Et pendant que la terre se repose, le jardinier peut se consacrer à d’autres tâches : préparer les semis de printemps, installer des haies brise-vent, ou simplement observer les oiseaux qui viennent chercher refuge dans les massifs. J’ai compris que jardiner, ce n’est pas seulement agir, c’est aussi savoir attendre , confie Clémentine Laroche, en regardant ses choux sous la bruine matinale.
A retenir
Doit-on arroser en novembre ?
La plupart du temps, non. Les précipitations naturelles, la rosée et le brouillard suffisent à maintenir une humidité adéquate dans le sol. L’arrosage devient superflu et peut même nuire à la santé des plantes et du sol.
Quelles sont les exceptions ?
Les jeunes semis, les cultures sous abri (serre, tunnel, châssis) et les plantes en situation d’exposition au vent ou en sol très drainant peuvent nécessiter un arrosage léger et ponctuel. L’observation du sol et des plantes reste essentielle.
Comment vérifier si le sol a besoin d’eau ?
Insérez votre doigt jusqu’à la deuxième phalange dans la terre. Si elle est fraîche ou légèrement humide, l’arrosage n’est pas nécessaire. Une terre sombre et souple indique une bonne hydratation. Une terre pâle, sèche ou en miettes peut nécessiter un apport d’eau.
Quels gestes adopter pour éviter le sur-arrosage ?

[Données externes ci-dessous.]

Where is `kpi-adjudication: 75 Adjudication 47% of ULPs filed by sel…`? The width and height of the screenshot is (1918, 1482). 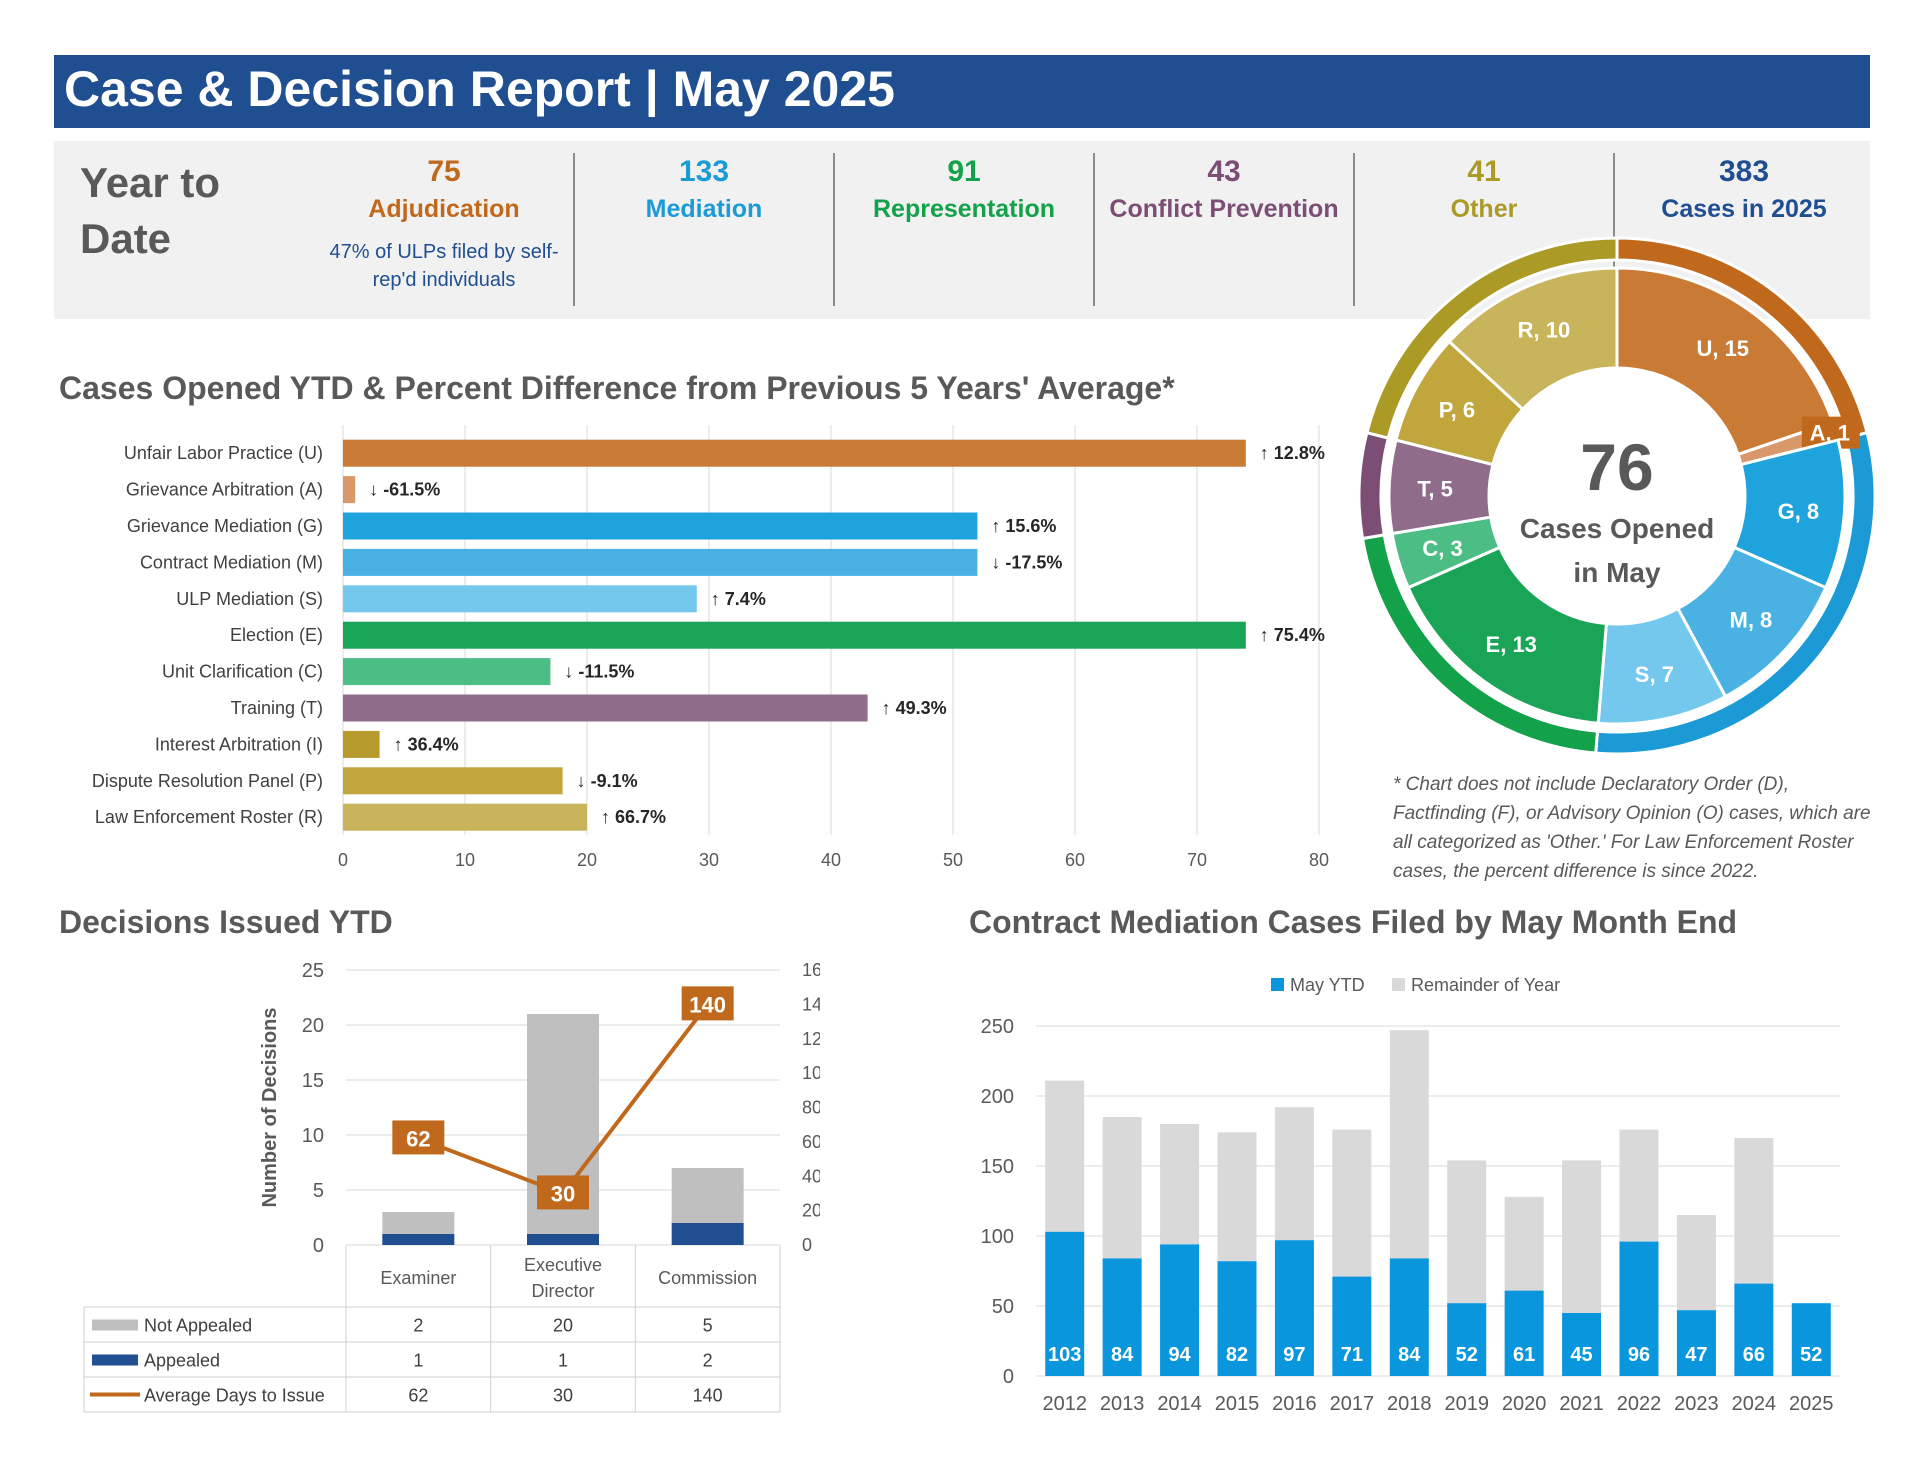
kpi-adjudication: 75 Adjudication 47% of ULPs filed by sel… is located at coordinates (444, 224).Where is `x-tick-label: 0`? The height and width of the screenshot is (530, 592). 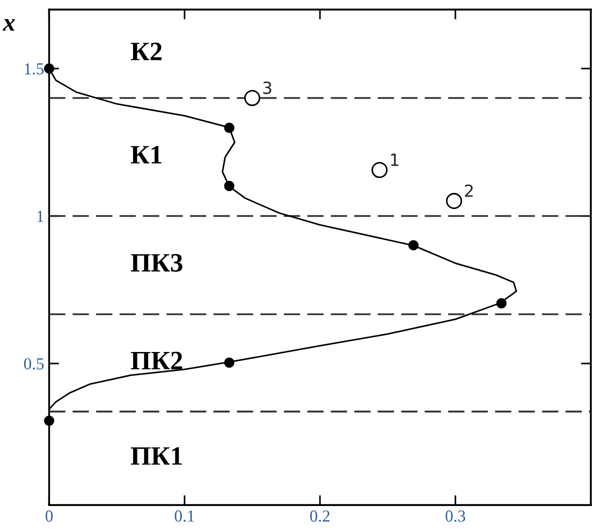
x-tick-label: 0 is located at coordinates (50, 516). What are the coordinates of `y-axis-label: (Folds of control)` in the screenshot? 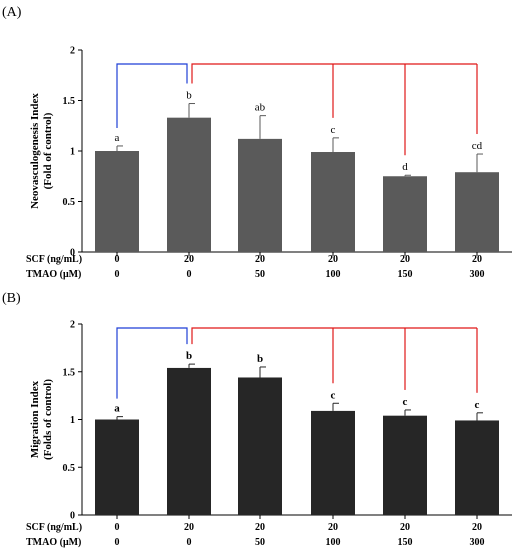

Privilégiez le paillage avec des feuilles mortes ou du broyat, effectuez un binage léger pour aérer la surface, et installez des plantes couvre-sol. Ces pratiques préservent l’humidité naturelle, limitent les interventions et renforcent la biodiversité du jardin.
Quels sont les risques du sur-arrosage en automne ?
Le sur-arrosage favorise la compaction du sol, étouffe les racines, ralentit la décomposition de la matière organique et favorise les maladies fongiques. Il perturbe l’équilibre du vivant et peut entraîner la perte de cultures entières.